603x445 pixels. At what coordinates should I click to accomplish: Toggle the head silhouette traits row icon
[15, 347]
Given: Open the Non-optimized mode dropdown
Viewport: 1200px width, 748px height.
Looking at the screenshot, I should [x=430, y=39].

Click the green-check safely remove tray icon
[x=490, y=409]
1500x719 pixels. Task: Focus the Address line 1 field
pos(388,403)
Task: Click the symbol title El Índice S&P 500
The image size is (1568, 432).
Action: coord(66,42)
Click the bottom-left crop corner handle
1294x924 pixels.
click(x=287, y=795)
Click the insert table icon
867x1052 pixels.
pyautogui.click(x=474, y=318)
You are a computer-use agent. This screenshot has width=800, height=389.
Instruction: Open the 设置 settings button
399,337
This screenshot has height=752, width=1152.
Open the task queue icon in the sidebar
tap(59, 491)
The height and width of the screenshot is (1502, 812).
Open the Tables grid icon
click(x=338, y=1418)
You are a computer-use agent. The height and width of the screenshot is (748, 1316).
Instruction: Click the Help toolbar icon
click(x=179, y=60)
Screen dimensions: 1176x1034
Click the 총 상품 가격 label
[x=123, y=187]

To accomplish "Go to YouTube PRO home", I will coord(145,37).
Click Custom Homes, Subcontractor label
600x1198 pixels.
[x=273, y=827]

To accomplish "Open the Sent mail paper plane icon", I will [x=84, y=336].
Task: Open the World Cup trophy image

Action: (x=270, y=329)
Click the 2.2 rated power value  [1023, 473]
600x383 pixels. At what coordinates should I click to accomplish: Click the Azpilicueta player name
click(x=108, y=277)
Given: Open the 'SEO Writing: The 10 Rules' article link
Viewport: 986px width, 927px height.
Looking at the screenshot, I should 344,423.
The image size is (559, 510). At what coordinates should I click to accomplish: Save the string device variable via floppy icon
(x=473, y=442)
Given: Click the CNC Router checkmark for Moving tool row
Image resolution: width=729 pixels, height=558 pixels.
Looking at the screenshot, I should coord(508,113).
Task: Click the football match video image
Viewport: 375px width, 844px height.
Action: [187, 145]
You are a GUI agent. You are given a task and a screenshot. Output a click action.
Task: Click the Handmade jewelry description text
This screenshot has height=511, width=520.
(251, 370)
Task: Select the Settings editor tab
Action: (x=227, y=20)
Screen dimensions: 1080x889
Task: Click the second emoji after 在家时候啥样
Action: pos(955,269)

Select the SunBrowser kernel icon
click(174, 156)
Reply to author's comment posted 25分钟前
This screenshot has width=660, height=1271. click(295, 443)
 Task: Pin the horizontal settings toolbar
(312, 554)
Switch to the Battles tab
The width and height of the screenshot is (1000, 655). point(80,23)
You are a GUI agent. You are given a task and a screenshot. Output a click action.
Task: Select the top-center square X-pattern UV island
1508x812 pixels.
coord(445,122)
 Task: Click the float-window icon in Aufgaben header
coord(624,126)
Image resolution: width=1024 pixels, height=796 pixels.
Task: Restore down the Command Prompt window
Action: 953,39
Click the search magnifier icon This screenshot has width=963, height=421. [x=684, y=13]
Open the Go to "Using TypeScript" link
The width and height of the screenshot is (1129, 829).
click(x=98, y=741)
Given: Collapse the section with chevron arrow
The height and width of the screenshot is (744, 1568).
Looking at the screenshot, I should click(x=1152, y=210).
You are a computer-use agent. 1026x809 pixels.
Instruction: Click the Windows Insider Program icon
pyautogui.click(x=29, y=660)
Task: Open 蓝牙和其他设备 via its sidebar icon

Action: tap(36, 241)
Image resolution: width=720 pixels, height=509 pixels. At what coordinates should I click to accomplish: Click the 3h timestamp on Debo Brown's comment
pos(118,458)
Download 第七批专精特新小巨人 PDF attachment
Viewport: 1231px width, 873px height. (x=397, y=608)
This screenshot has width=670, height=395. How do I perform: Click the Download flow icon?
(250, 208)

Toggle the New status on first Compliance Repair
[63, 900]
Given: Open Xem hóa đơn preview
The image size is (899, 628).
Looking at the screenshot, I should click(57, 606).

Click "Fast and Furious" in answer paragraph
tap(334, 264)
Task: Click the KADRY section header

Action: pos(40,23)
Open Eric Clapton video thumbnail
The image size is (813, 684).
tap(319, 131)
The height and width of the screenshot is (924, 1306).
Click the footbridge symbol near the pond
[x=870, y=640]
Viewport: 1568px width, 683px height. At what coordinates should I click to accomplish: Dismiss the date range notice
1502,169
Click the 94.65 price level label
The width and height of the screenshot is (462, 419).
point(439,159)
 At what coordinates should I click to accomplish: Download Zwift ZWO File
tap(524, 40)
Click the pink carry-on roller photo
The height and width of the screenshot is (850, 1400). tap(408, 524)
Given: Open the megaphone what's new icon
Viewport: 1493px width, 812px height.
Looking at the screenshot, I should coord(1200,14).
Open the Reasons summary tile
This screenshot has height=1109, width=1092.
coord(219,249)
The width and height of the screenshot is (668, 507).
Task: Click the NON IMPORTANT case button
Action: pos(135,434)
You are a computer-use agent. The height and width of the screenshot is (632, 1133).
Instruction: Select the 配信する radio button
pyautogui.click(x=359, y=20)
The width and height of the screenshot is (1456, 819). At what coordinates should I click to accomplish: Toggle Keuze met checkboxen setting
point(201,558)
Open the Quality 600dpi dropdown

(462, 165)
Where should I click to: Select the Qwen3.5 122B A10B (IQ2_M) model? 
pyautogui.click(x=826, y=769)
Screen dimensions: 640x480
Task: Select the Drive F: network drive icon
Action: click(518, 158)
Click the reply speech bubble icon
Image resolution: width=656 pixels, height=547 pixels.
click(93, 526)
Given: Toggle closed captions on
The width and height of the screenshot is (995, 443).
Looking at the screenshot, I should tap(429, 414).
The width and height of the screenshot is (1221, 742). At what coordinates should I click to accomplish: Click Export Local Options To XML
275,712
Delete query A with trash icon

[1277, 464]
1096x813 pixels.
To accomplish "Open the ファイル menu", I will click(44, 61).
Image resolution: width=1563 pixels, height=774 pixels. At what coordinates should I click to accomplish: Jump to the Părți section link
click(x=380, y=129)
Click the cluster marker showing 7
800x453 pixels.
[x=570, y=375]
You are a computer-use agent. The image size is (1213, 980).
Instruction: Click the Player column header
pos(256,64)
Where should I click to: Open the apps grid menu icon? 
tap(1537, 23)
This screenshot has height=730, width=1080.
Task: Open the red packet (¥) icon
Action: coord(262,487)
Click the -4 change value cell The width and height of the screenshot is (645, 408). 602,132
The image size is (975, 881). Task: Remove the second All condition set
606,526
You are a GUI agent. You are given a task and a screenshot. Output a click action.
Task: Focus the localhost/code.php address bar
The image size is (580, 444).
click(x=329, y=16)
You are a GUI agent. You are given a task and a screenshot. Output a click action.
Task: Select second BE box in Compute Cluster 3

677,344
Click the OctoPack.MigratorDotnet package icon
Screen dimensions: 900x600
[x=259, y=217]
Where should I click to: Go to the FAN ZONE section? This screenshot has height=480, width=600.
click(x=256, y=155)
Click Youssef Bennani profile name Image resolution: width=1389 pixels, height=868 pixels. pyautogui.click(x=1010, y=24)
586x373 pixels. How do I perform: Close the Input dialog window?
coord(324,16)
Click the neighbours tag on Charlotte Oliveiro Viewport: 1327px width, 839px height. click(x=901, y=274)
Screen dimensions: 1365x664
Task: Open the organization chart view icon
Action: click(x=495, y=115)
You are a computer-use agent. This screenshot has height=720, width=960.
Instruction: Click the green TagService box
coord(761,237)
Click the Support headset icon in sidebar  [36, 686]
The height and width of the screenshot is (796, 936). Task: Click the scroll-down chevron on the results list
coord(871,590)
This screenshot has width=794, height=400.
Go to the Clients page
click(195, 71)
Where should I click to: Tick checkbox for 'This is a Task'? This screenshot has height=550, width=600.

########

TASK BRIEF: Please tally the lines of the entries that contain the string "value" and reply with the count alone.

RESULT OF THIS TASK: 2